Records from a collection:
---
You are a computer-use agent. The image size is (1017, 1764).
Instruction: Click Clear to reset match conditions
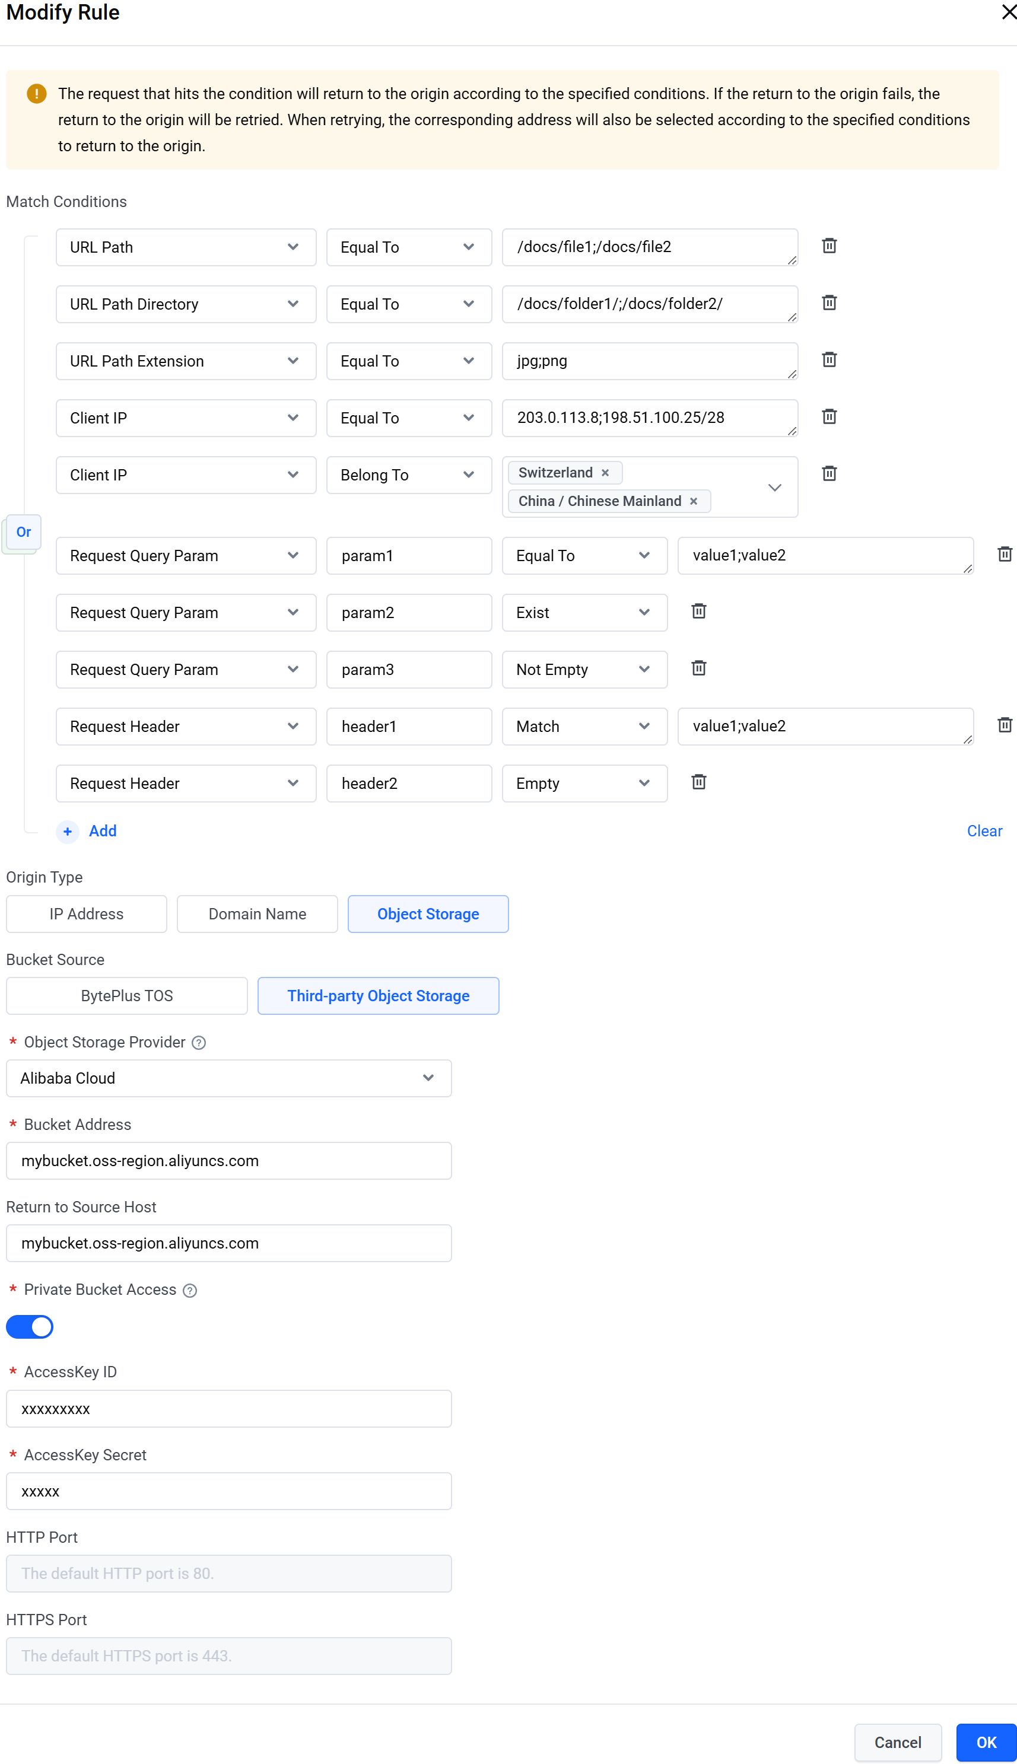[983, 831]
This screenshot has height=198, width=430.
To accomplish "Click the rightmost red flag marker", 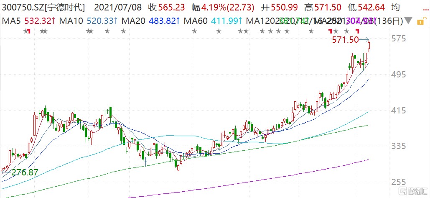I will [x=357, y=31].
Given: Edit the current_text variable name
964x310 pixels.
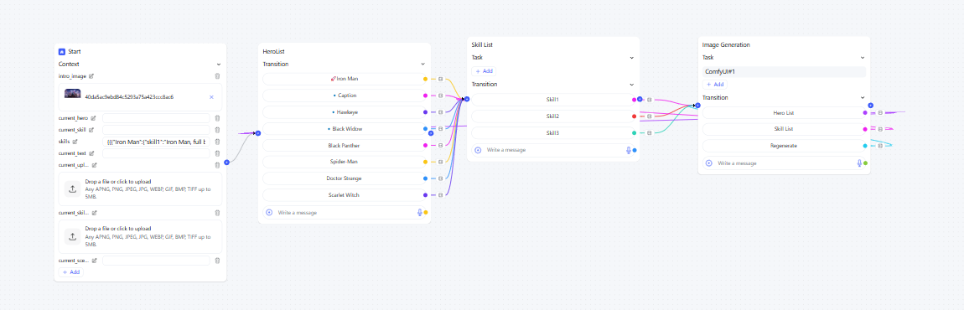Looking at the screenshot, I should (91, 153).
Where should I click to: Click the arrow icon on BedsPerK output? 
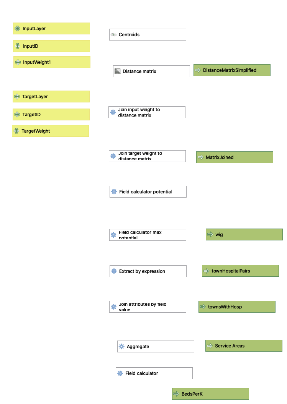[176, 394]
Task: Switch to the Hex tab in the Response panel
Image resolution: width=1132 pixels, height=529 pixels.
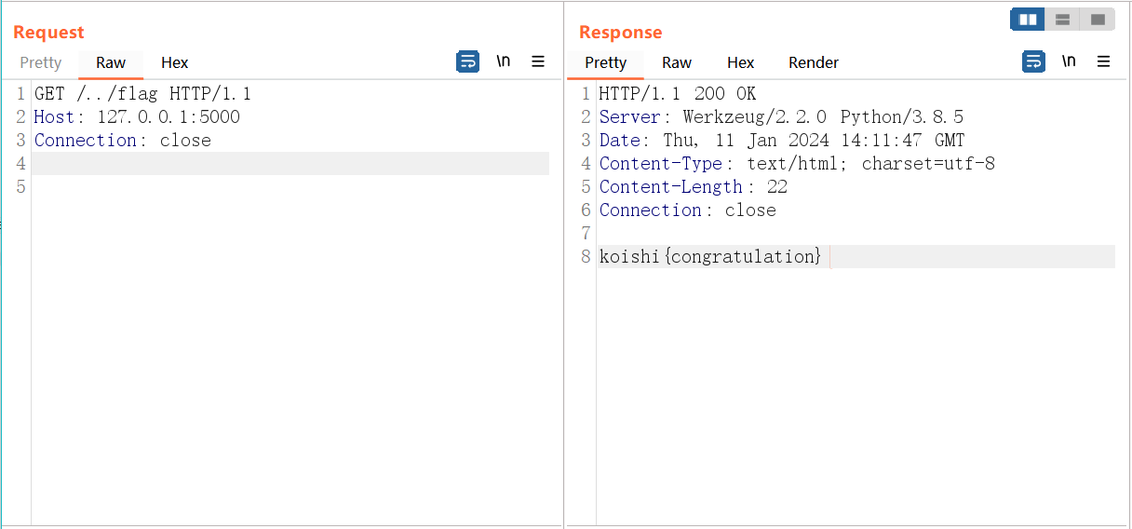Action: [740, 62]
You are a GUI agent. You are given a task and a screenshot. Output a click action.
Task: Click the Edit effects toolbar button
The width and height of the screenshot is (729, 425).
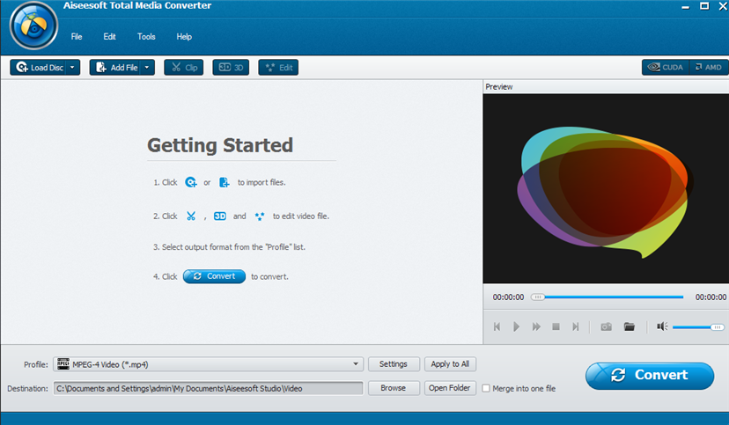278,67
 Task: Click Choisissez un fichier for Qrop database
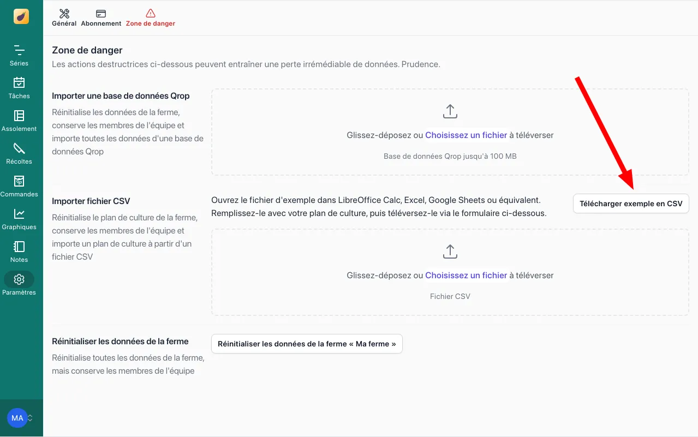466,135
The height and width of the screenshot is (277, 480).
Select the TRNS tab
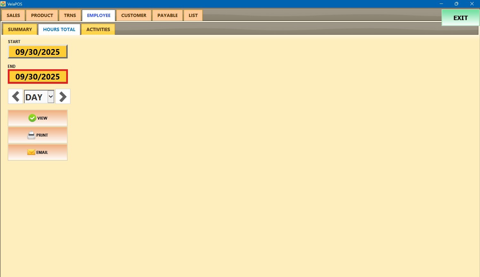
---
WHAT THE TASK REQUIRES:
Please retype exactly the lines from the one containing "The width and" to the last line of the records above, both included, without any pictures.

TASK RESPONSE:
The width and height of the screenshot is (729, 425).
278,67
 Task: Click Choisissez un fichier for Qrop database
466,135
The height and width of the screenshot is (277, 480).
Select the TRNS tab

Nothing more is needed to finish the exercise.